A Girl and Her Horse.

Daughter finds her Passion

Little girls want them.
Cowboys look good on them.
Ranchers need them.
Fair and parade-goers see them.
And at 39 years old, I didn’t know that I would be buying one of them!

It started when Emerson, my daughter, was 3 years old. She started asking about riding horses. For her 5th birthday, I was that obnoxious parent that ordered riding ponies for a cowgirl themed party! Six was the magic age, I had given up thinking this would suddenly fade into another obsession. Something like guitar lessons, ballet, soccer or another activity like most of her friends. WRONG! Three months shy of Emerson’s 6th birthday we found ourselves visiting a riding stable in Hudson Wisconsin to explore horses and what riding lessons would look like. Five minutes in she was smitten and asking the trainer, “When can I start riding?” I thought, “We are only going to do lessons, we are not going to get in over our heads,” at least that was what I told my husband, myself and my daughter.

Emerson tried soccer, dance and softball, they didn’t really stick. All of my kids have been encouraged to try new things and explore the possibilities of team sports or solo endeavors. Yet, there is something so glorious and hard to explain when you see your child find their passion. It’s hard to even put into words what this looks like.

“We are only going to do lessons,
we are not going to get in over our heads,”

I told my husband we were starting with lessons only lessons. It quickly became apparent that Emerson wasn’t only in love with riding she also had a talent for it. Eventually, we decided to “lease” a horse. His name was Jasper. We called Jasper was our “first love.” Leasing was a great way for us to see if this really was something we should invest in. It was like having our own horse yet without all the responsibilities.

Emerson began learning the “ropes” of riding and soon discovered she wanted to get serious and more involved with actually “showing” the horse. And showing horses was an entirely new world, one in which we all were about to learn.


Emerson had to learn to post, trot, two-point (what?), be on the right diagonal when riding with her horse, etc., this is a sport! And to play the sport you had to learn how to play the game. It was going to be hard work. This came at a cost; sore legs, sore thighs, sore abdominal muscles. It was an entire workout during every lesson she had. We were CLUELESS! Then came the show clothes; different boots, special helmets, hair pulled back in a special bun, special pins, etc., this was BIG time.

When we started the Show Season in the spring, we learned so much about this sport and about our daughter and how it was going to effect our entire family. We didn’t really have a plan. So, we started asking the questions, “Was the whole family going to every show Emerson was in?
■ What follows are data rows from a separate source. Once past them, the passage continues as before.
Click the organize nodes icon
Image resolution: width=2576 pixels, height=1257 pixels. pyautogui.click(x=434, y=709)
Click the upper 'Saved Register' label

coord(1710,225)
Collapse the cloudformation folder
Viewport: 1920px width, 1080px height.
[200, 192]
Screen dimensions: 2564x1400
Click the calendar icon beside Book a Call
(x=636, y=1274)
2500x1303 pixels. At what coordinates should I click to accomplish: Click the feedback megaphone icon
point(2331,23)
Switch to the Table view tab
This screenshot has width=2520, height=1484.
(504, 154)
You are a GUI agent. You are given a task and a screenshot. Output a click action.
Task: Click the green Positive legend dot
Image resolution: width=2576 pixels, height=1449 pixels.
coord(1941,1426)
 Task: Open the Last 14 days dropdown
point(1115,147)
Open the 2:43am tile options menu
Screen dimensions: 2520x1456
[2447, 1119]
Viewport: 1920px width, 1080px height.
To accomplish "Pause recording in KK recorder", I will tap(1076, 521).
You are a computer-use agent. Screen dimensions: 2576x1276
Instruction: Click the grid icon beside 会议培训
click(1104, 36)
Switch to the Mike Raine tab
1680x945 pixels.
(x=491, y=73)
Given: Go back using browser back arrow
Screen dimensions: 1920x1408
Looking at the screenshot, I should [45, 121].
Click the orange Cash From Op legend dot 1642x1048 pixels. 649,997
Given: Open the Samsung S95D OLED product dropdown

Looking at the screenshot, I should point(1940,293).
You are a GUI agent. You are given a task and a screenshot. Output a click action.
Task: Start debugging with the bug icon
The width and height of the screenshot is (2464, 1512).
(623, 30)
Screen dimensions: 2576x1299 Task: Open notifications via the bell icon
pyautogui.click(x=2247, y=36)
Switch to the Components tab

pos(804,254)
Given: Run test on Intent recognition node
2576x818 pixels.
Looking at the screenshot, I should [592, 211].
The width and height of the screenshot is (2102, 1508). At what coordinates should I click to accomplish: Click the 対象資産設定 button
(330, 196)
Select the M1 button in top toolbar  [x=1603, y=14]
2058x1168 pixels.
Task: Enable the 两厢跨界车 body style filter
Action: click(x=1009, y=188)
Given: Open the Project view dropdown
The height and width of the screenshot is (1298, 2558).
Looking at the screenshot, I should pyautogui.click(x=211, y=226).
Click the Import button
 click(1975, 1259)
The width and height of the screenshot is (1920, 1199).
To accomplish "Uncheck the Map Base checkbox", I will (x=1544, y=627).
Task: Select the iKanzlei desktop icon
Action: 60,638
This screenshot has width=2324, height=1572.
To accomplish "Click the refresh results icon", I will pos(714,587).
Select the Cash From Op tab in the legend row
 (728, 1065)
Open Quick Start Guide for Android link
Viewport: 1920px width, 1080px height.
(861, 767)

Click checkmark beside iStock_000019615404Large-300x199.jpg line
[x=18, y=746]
How many shows would we plan on during the season? How far were we willing to drive. Does our daughter understand the time and cost commitment?” This was to be taken seriously, it was a financial commitment.

We’ve learned it’s not about all the fancy ribbons and what place you came in, but what you experienced and whether or not you had fun doing it? Show season has taught my daughter sportsmanship, friendships, work ethic, teamwork, encouragement, disappointment, frustration, goal-setting, focus and most important self-confidence. Three years later and my daughter is still dedicated.

As a family, we decided in the past year that having a horse to call our own was something that we were ready to invest in. I also started taking riding lessons, I however, do not have any interest in showing, that is for Emerson. We decided that spending days at the barn with our own horse would be a gift we could give our daughter and our family. The gift was not just the horse itself, but the lesson in family sacrifice, work ethic and dedication. Buying a horse is a big deal and defiantly not something everyone does, nor did we ever think we would do.

A Girl and Her Horse

The day that we brought that horse to our riding barn (St. Croix Training Center in Hudson Wisconsin) was one of my favorite days and one that I will never forget. Watching Emerson cry and tell us that she would work hard, save money and bring a lunch from home was priceless. Seeing her wrestle with the idea of the sacrifices she would be giving and taking those into consideration was worth every moment.

Finn is our 6-year-old Arabian Gelding. He is a beautiful gentle giant and we have all fallen in love with him. He is eager to snuggle and loves to eat. Emerson can bathe him, ride him, take him outside and will eventually show him! We are grateful for him and the lessons this horse has given us. It’s not just the horse, it was the process to get here. The bonding and the memories we’ve created have been the best moments of my life.

I wouldn’t trade horses or barn life for anything.